Nvidia MiG Support

olivierlambert

Adding @andSmv in the loop, some of this is somehow familiar

@Dani could you experiment with Citrix Hypervisor and see if it works as it should?

Dani

@splastunov
The license server is needed for the virtual machines to work, but the host driver has to work first. Once you have setup the hypervisor with the driver then you have to deploy the license server, wich can run in a virtual machine in the same hypervisor, and then bind the virtual machines with it using some tokens (is a complicated process, by the way. I think Nvidia made it too difficult).

I've spent almost two days with this, so maybe trees don't let me see the forest

splastunov

Do you have vgpu binary file at /usr/lib64/xen/bin/vgpu?

Dani

@olivierlambert I don't have a commercial license of Citrix and I don't know if exists an evaluation one.
Tomorrow I'll try to get some time and install Citrix 8.2 Express, wich is free, but they say vGPU are only available in Premium edition. We'll see.

olivierlambert

@Dani when you have the express version installed, please contact me in the chat, I might be able to help you on that

Dani

@splastunov Yes I do, but it doesn't work
04 binario vgpu instalado.png

splastunov

@Dani Strange. Is it executable? Did you tried to follow step by step my instruction to make vGPU work?

Dani

@splastunov Yes, your steps are the same as I did but I can see some differences.
The big thing is you can see Nvidia GRID vGPU types in XCP-ng center but I can't.
I have two scenarios:

With Citrix drivers I don't have vGPU types in XCP-ng center, so I can't assign them to virtual machines.
With RHEL drivers XCP-ng center shows vGPU types (with hex names, no commercial names) but the Nvidia driver doesn't load (no nvidia-smi). If I try to assign one of the vGPUs to a virtual machine it won't start throwing the error "can't rebind 0000:81:00.0 driver", wich is the PCI id of the whole card, not the virtual GPU.
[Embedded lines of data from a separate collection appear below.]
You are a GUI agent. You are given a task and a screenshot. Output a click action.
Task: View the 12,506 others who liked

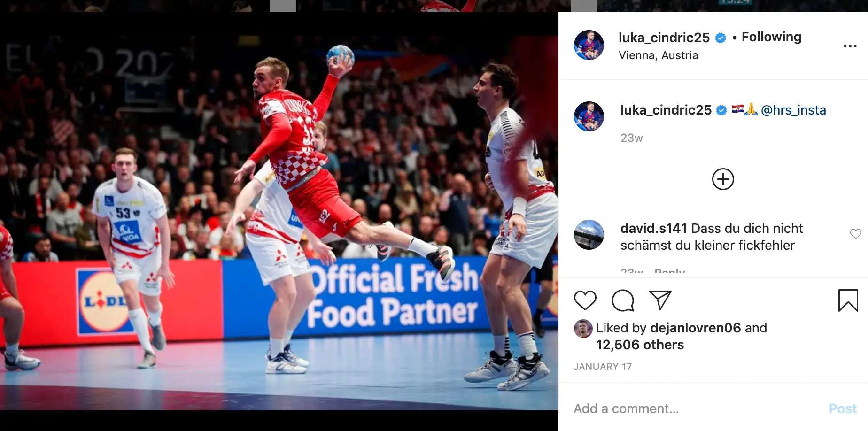[x=640, y=345]
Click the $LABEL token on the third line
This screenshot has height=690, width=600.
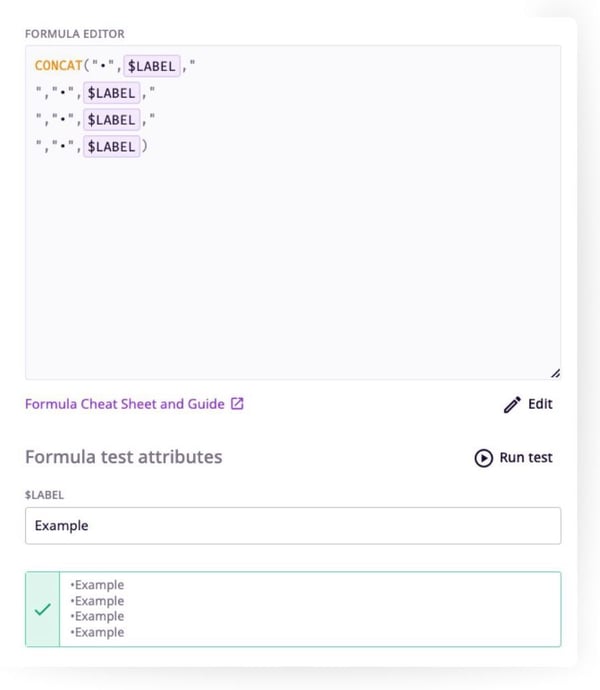pyautogui.click(x=111, y=120)
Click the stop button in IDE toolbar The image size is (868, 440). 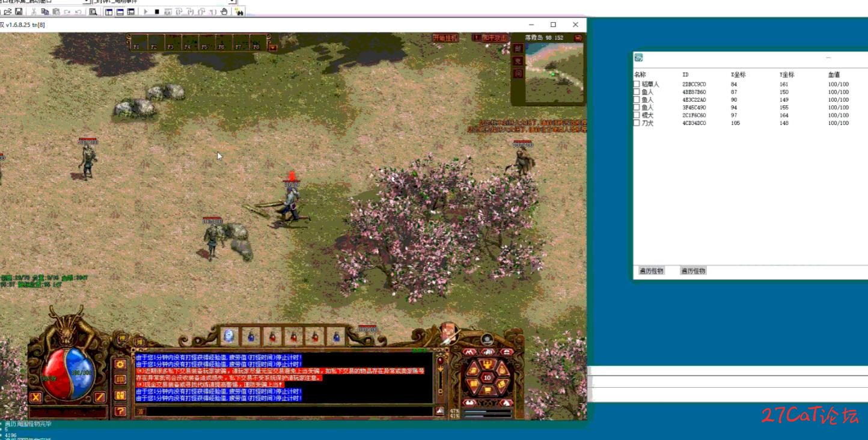[x=157, y=12]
Maybe it's beacause the type of GPU? With the A100 doesn't work but with yours does? I don't know
Looks like a dead end street.

Dani

Now I've made another test using Citrix Hypervisor 8.2 Express edition.
Despite Citrix says only Premium edition has support for Nvidia vGPU let’s try it and see what happens.
IMPORTANT: This is only for testing purposes because of this message in Xen Center:
"Citrix Hypervisor 8.2 has reached End of Life for express customers","Citrix Hypervisor 8.2 reached End of Life for express customers on Dec 13, 2021. You are no longer eligible for hotfixes released after this date. Please upgrade to the latest CR."
In fact, Xen Center doesn’t allow you to install updates and throws an error with the license.
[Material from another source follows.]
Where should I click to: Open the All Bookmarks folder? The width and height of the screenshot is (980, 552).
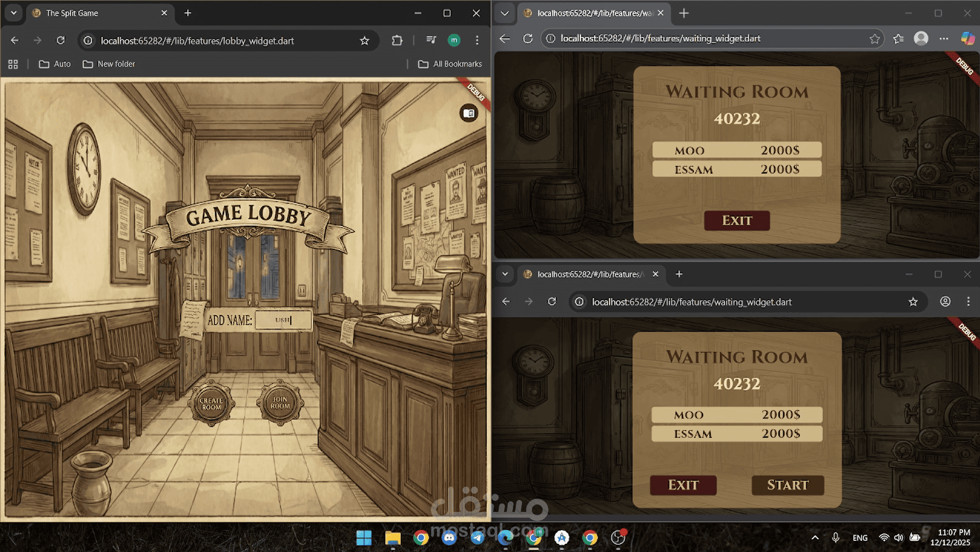click(x=450, y=64)
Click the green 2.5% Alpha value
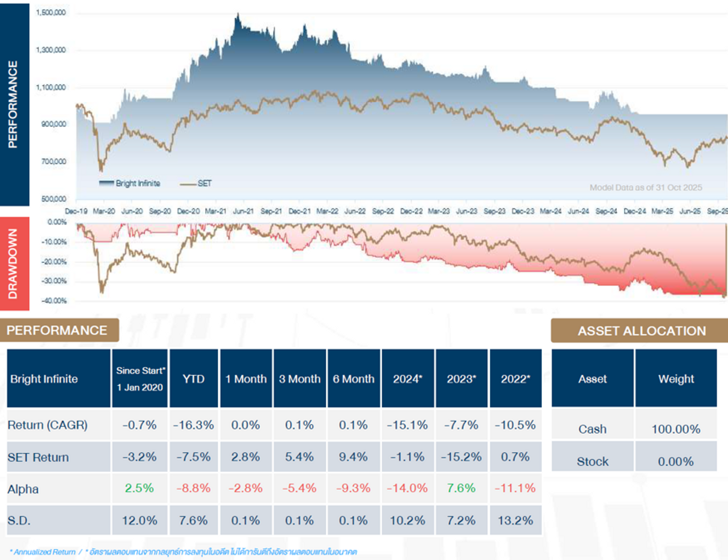This screenshot has height=560, width=728. [139, 488]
Test 6. Install Citrix Hypervisor 8.2 Express and Driver for Citrix Hypervisor “NVIDIA-GRID-CitrixHypervisor-8.2-525.105.14-525.105.17-528.89” (version 15.2 in the Nvidia Licensing portal).
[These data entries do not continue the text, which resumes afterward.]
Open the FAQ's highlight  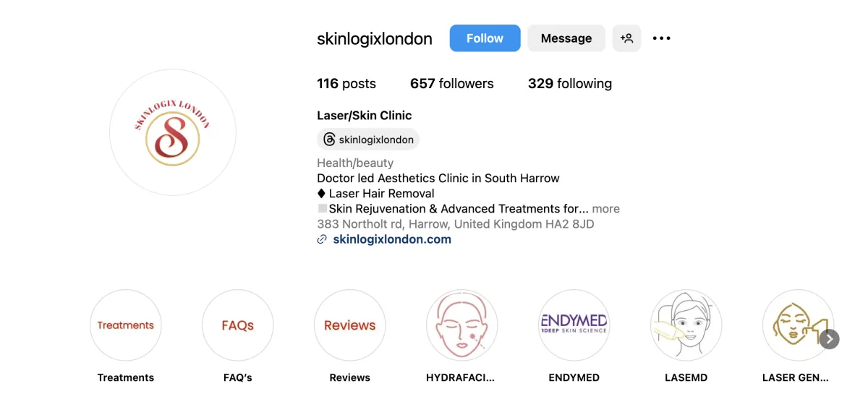tap(238, 325)
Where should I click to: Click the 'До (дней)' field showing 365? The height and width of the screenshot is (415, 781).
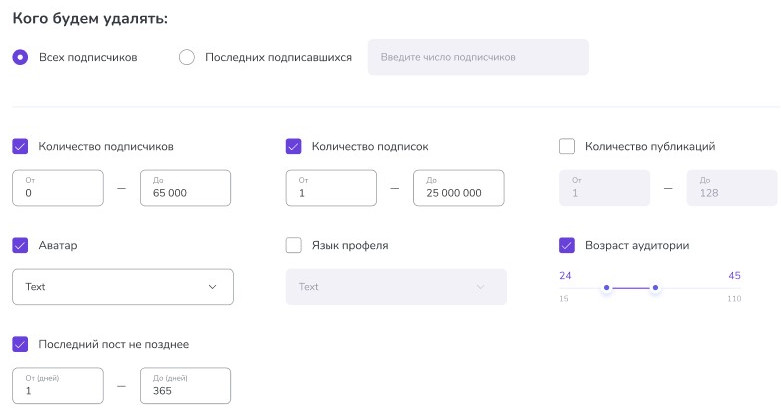185,386
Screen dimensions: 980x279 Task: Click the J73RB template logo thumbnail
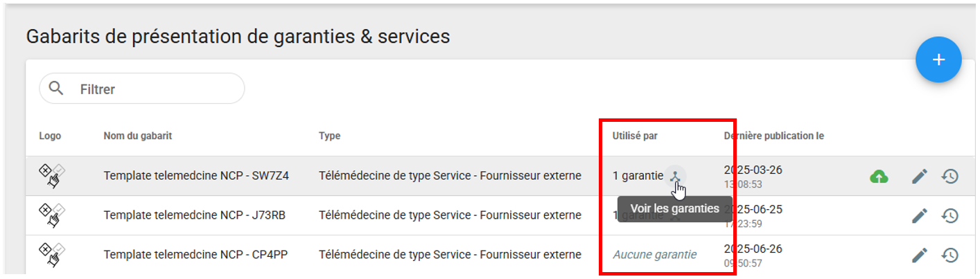52,216
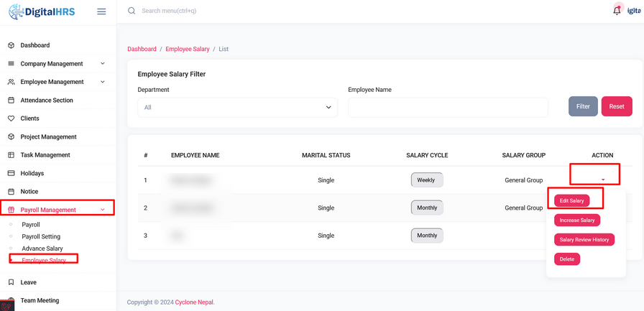Click the Clients heart icon

[11, 119]
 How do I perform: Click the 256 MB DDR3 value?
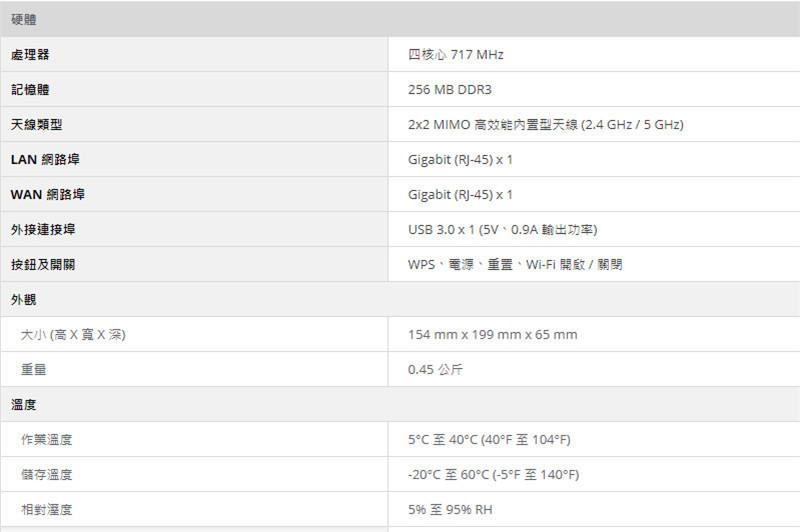[x=449, y=90]
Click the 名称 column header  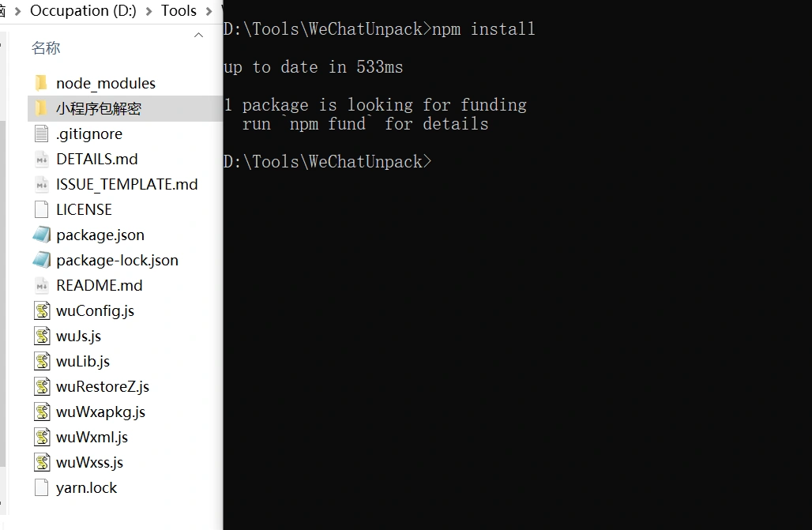click(46, 48)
Install Citrix Hypervisor 8.2 Express
PCI device detected:

# lspci | grep -i nvidia
81:00.0 3D controller: NVIDIA Corporation Device 20b5 (rev a1)

xe host-param-get uuid=<uuid-of-your-server> param-name=chipset-info param-key=iommu
Returns true. Ok.
Xen Center doens't show Nvidia GPU because there is no “GPU” tab!
I think that's because this is the express version and it's only available in Premium edition.
Install Citrix driver and reboot:

rpm -iv NVIDIA-vGPU-CitrixHypervisor-8.2-525.105.14.x86_64.rpm

List nvidia loaded modules. Missing i2c. Bad thing.

# lsmod |grep nvidia
nvidia              56455168  19

List vfio loaded modules. Nothing. Bad thing.

# lsmod |grep vfio

Check dmesg. This looks normal.

# dmesg | grep -E “NVRM|nvidia”
[    4.490920] nvidia: module license 'NVIDIA' taints kernel.
[    4.568618] nvidia-nvlink: Nvlink Core is being initialized, major device number 239
[    4.570625] NVRM: PAT configuration unsupported.
[    4.570702] nvidia 0000:81:00.0: enabling device (0000 -> 0002)
[    4.619948] NVRM: loading NVIDIA UNIX x86_64 Kernel Module  525.105.14  Sat Mar 18 01:14:41 UTC 2023
[    5.511797] NVRM: GPU at 0000:81:00.0 has software scheduler DISABLED with policy BEST_EFFORT.

nvidia-smi
Normal output. Correct
nvidia-smi -q

GPU Virtualization Mode
        Virtualization Mode: Host VGPU
        Host VGPU Mode: SR-IOV <-- GOOD

The script /usr/lib/nvidia/sriov-manage is present.
Enable virtual functions with /usr/lib/nvidia/sriov-manage -e ALL
If we now check dmesg | grep -E “NVRM|nvidia” we have same errors as in test 3. Errors probing the PCI ID of the virtual functions failing with error -1.
Again I think this is because /sys/class/mdevbus doesn’t exist.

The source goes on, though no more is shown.